Word for word, transcribe all the entries shown below.

─── Records to process

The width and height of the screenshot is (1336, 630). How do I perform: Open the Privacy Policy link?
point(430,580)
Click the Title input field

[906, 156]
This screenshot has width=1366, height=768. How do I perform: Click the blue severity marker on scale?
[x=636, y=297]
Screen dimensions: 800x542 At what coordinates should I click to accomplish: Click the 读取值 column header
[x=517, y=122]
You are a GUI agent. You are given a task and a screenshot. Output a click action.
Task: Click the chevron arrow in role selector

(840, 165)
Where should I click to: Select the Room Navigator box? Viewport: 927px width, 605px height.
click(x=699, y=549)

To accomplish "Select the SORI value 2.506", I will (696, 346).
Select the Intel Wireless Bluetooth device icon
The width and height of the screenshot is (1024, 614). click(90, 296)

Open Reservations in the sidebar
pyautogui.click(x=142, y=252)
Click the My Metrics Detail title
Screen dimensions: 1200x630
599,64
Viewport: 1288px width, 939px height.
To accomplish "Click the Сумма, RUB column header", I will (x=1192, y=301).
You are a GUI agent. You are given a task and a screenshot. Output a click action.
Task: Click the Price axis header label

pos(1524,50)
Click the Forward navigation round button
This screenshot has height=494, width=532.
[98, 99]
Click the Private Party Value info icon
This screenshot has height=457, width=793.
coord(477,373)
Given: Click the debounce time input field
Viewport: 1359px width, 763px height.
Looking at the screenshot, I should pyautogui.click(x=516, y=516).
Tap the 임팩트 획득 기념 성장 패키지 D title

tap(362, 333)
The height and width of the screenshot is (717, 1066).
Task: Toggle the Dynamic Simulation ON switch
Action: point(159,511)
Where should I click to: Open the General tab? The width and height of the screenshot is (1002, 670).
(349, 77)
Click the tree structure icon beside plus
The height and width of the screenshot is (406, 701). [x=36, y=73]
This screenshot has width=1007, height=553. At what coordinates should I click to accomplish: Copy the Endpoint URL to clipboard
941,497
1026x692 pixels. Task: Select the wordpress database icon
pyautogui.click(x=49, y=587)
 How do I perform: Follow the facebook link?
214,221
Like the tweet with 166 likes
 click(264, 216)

──────

## Reply to the exercise
The width and height of the screenshot is (1336, 630). How do I perform: Open the Privacy Policy link?
point(430,580)
Click the Title input field

[906, 156]
This screenshot has width=1366, height=768. How do I perform: Click the blue severity marker on scale?
[x=636, y=297]
Screen dimensions: 800x542 At what coordinates should I click to accomplish: Click the 读取值 column header
[x=517, y=122]
You are a GUI agent. You are given a task and a screenshot. Output a click action.
Task: Click the chevron arrow in role selector

(840, 165)
Where should I click to: Select the Room Navigator box? Viewport: 927px width, 605px height.
click(x=699, y=549)

To accomplish "Select the SORI value 2.506", I will (696, 346).
Select the Intel Wireless Bluetooth device icon
The width and height of the screenshot is (1024, 614). click(90, 296)

Open Reservations in the sidebar
pyautogui.click(x=142, y=252)
Click the My Metrics Detail title
Screen dimensions: 1200x630
599,64
Viewport: 1288px width, 939px height.
To accomplish "Click the Сумма, RUB column header", I will (x=1192, y=301).
You are a GUI agent. You are given a task and a screenshot. Output a click action.
Task: Click the Price axis header label

pos(1524,50)
Click the Forward navigation round button
This screenshot has height=494, width=532.
[98, 99]
Click the Private Party Value info icon
This screenshot has height=457, width=793.
coord(477,373)
Given: Click the debounce time input field
Viewport: 1359px width, 763px height.
Looking at the screenshot, I should pyautogui.click(x=516, y=516).
Tap the 임팩트 획득 기념 성장 패키지 D title

tap(362, 333)
The height and width of the screenshot is (717, 1066).
Task: Toggle the Dynamic Simulation ON switch
Action: point(159,511)
Where should I click to: Open the General tab? The width and height of the screenshot is (1002, 670).
(349, 77)
Click the tree structure icon beside plus
The height and width of the screenshot is (406, 701). [x=36, y=73]
This screenshot has width=1007, height=553. At what coordinates should I click to accomplish: Copy the Endpoint URL to clipboard
941,497
1026x692 pixels. Task: Select the wordpress database icon
pyautogui.click(x=49, y=587)
 How do I perform: Follow the facebook link?
214,221
Like the tweet with 166 likes
 click(264, 216)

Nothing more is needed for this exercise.